Nearby dancers chuckled at the response. Serrano’s students know his tough-love teaching style can be demanding, but they understand his passion for dance, and most importantly, for ensuring his students’ well-being.
Serrano said if his dancers do not give it their best, he gets agitated, as he wants to instill appreciation and respect into them.
“I’m very, very picky when it comes to choreography,” Serrano said. “If their parents are going out there and spending all that time and money, I think everybody should look and dance their best.”
Alexis Colon, 15, and Taisha Cardona, 20, have danced at Serrano’s Bailando Dance Studio, located at 3632 N. Fifth St., for eight and five years, respectively. Colon said she feels Serrano’s studio enables her to grow as a dancer.
“Dancing is a passion for me,” Colon said. “Dancing is a stress reliever and takes me to another place.”
Cardona agreed and added that being a Feugo dancer keeps the girls out of trouble.
“Being here gives me an opportunity to do a bunch of different activities,” Cardona said. “It keeps me off the streets.”

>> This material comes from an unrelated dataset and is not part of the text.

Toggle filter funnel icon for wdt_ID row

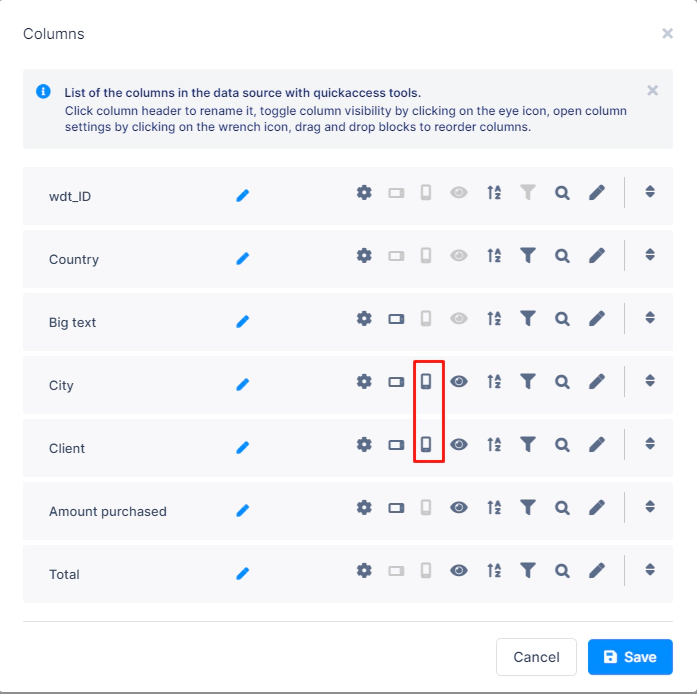528,193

The dance performances at the Latinas United For the Cure lunch break — in front of nearly 1,000 spectators Philadelphia Marriott Hotel — went smoothly and received loud applause from the audience. Afterward, Serrano smiled and congratulated all his dancers. He explained that the studio’s members are very close.
“We’re a tight-knit family,” Serrano said. “Families argue and scream at each other. But at the end of the day, I make sure that from my little ones all the way up to my teenagers feel special.”
Arianna Santiago, 20, said that it was great the dance was well received, but the studio’s show of support for the cause was the most significant element of the performance.
“As a dancer, I feel it [the Susan G. Komen event] is a great way to show the community that we care about the things that are effecting the community,” Santiago said. “We’re not just a dance team that likes to perform; we always have to remember where we came from, and that’s home.”
Serrano beamed with pride at the response.